What is needed
Continue the reflection on the cross and God's non-violent power, starting right after its final sentence.

Text segment
The cross of Christ is like a carefully-cut diamond. Every time you turn it in the light you get a different sparkle. It means so many things and its depths can never be fully fathomed, always more meaning spills over. We can never get our minds around it, but, and we sense this, ultimately the cross is the deepest word that can ever be spoken about love. No wonder it is perhaps the most universally-cherished symbol on earth.
How can one begin to unravel the multifarious levels of meaning carried by a cross?
The best place to start is with God. What the cross tells us, more clearly than any other revelation, is that God is absolutely and utterly non-violent and that God’s vulnerability, which the cross invites us into, is a power for community with God and with each other. What’s being said here? How does the cross reveal God as non-violent?
We are forever connecting God to coercion, threat, guilt, reckoning, and to the idea that a power should somehow rise up and crush by force all that’s evil. That concept is the main reason why so many of us either fear God, hate God, try to avoid God, or are disappointed in God (“Why doesn’t God do something about the world?”.) But what scripture reveals about God, and this is seen full-bloom on the cross, is that God is neither coercion, threat, guilt, nor the great avenger of evil and sin.
Rather God is love, light, truth, and beauty; a gentle, though persistent, invitation, that’s never a threat. God is like a mother, gently trying to coax another step out of a young child learning to walk (“Come on, try, just another step!”). God exists as an infinite patience that endures all things, not as a great avenger, Rambo and John Wayne, who kills all the bad guys when he has finally had enough. The cross of Christ reveals that God works far differently than do our movies and our imaginations. God never overpowers anyone.
Radically, of course, God could. God has all the power. However God’s power to create love and community, paradoxically, works precisely by refusing to ever overpower. It works instead through vulnerability, through something the Gospels call EXOUSIA. What is this?
The Gospels tell us that when people witnessed Jesus’ life and ministry they saw something that sharply differentiated him from others. “He spoke with great power, unlike the scribes and pharisees.” However they use a curious word to name that power. They never say that Jesus spoke with great ENERGIA (“Wow, is he energetic!”) or DYNAMIS (“What dynamism!”). Instead they use the (Greek) word, EXOUSIA, a word with no English equivalent, but whose meaning can be conveyed in an image:
If you would put the strongest man in the world into a room with a new-born baby which of these two would be more powerful? Obviously at one level, the man is more powerful, he could kill the baby if he wanted. But, the baby possesses a different kind of power, a far deeper one, one that can move things muscles can’t. A baby has EXOUSIA, its vulnerability is a great power. It doesn’t need to out-muscle anyone. A baby invites, beckons, and all that’s moral and deep in the conscience simply cannot walk away. It’s no accident that God chose to be incarnated into this world as baby.

The data
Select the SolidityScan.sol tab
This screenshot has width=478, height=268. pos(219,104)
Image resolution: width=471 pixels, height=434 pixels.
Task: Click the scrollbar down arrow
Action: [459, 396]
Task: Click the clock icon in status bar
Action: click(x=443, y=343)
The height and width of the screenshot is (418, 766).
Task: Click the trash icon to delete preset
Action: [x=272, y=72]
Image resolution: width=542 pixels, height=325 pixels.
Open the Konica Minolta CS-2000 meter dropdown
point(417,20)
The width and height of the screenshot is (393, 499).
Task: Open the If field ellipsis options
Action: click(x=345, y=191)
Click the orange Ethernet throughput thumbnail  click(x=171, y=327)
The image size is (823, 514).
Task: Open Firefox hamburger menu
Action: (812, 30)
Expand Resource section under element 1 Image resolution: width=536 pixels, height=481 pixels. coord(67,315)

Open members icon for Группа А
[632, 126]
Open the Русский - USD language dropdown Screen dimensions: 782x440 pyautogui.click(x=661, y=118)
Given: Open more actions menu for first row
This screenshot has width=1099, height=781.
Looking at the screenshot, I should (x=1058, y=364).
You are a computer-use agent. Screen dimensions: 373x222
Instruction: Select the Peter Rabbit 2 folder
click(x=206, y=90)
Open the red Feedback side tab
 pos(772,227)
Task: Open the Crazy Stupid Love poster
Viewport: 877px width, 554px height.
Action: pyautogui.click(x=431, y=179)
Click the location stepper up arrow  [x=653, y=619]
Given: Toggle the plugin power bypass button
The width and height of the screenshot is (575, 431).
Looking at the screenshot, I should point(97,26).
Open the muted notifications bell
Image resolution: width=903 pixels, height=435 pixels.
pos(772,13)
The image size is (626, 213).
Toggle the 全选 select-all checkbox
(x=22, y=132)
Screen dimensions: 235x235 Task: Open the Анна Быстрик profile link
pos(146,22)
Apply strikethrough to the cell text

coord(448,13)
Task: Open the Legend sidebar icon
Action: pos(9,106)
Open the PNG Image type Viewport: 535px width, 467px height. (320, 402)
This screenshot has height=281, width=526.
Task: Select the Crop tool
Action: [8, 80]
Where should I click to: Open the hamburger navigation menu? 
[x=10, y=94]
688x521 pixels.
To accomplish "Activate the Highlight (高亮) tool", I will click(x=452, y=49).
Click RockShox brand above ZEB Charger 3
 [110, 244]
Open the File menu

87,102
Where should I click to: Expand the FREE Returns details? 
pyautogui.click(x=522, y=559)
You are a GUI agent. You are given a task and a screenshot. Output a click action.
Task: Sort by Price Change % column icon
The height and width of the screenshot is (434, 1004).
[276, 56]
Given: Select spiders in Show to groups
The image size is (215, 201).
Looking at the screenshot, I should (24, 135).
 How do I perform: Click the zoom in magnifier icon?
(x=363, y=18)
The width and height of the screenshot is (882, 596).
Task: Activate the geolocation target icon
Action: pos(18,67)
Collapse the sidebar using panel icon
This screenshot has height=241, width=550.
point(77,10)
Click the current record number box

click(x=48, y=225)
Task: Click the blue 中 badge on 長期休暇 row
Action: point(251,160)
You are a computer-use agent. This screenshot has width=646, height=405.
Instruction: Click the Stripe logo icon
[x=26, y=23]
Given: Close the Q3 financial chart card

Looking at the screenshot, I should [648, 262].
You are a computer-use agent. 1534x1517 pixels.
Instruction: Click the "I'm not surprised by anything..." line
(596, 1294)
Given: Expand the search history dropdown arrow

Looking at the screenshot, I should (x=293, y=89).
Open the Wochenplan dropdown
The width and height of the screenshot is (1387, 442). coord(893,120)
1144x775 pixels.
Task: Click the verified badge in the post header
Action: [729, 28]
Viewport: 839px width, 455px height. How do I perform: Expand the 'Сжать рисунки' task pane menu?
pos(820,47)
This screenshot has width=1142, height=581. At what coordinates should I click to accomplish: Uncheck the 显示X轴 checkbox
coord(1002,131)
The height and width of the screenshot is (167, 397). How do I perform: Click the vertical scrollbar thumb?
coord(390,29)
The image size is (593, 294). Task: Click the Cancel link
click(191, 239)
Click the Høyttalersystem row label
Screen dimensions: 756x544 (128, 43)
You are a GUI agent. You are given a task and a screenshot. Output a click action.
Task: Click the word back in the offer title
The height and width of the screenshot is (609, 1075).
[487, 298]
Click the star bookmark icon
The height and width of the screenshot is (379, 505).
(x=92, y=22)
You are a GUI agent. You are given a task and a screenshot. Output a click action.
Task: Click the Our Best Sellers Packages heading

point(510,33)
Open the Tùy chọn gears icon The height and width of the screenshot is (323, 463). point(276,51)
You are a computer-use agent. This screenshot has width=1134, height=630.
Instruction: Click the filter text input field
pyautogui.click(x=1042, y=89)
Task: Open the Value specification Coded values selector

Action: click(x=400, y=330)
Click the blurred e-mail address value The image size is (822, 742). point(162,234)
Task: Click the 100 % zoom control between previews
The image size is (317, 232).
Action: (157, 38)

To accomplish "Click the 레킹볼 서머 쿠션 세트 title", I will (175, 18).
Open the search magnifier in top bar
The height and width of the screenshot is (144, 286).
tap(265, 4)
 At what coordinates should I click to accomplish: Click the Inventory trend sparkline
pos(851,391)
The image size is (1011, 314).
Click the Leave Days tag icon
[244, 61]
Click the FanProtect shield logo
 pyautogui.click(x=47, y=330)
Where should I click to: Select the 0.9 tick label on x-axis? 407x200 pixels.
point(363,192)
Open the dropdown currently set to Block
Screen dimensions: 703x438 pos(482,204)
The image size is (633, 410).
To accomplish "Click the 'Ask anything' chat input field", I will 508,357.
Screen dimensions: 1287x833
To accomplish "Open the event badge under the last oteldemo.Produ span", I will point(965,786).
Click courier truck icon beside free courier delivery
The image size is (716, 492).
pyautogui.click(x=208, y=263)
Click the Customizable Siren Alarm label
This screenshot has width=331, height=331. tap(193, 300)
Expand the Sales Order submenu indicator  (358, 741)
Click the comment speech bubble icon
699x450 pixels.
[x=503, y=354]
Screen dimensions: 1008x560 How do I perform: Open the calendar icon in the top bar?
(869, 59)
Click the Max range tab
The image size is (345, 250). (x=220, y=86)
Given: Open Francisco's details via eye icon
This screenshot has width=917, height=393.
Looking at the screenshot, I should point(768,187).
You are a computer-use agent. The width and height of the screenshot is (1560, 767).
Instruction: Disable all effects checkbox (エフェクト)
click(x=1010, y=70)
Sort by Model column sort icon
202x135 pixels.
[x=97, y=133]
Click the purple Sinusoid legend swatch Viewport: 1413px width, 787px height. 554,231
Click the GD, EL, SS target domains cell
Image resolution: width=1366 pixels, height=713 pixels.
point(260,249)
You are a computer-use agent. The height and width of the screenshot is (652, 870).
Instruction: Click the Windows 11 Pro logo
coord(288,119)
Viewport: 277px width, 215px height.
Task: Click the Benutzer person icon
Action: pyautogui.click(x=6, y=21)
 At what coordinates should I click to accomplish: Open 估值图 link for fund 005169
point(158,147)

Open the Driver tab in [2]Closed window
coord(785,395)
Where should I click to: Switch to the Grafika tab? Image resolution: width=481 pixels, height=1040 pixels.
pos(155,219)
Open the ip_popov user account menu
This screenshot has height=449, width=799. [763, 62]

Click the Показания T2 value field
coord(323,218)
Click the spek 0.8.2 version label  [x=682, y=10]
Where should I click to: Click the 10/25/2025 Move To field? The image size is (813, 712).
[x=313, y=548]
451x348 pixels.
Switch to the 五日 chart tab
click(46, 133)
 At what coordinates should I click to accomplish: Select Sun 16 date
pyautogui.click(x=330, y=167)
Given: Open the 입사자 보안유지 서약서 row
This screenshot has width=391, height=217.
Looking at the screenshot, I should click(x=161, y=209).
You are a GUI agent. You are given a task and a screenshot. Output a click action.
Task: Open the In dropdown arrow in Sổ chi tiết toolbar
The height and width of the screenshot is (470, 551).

Answer area
It’s no accident either that Jesus died as he did on Good Friday. The cross reveals the power of God in this world, a power that is never the power of a muscle, a speed, a brilliance, a physical attractiveness, or a grace which simply leaves you no other choice but to acknowledge its superiority and bend your knee in obeisance. The world’s power works this way, movies end that way. God’s power is the power of EXOUSIA, a baby that lies helpless, muted, patient, beckoning for someone to take care of it. It’s this power that lies at the deepest base of things and will in the end, gently, have the final say. It’s also the only power upon which love and community can be created because it, and it alone, ultimately softens rather than breaks the heart.
And it’s a power that invites us in. It’s good to know this so that we don’t give into bitterness and grow vicious ourselves when we are slighted and can’t defend ourselves, when our dreams get crushed and there’s nothing we can do about it, when we so desperately want to do something that stands out but haven’t the talent to do so, or when we find ourselves a minority of one before a jeering crowd.
The cross of Christ tells us that, at those moments of painful helplessness, when we can’t impress or overpower anyone, we are acting in a divine way, non-violently, and in that vulnerability lies the secret to our coming to love and community.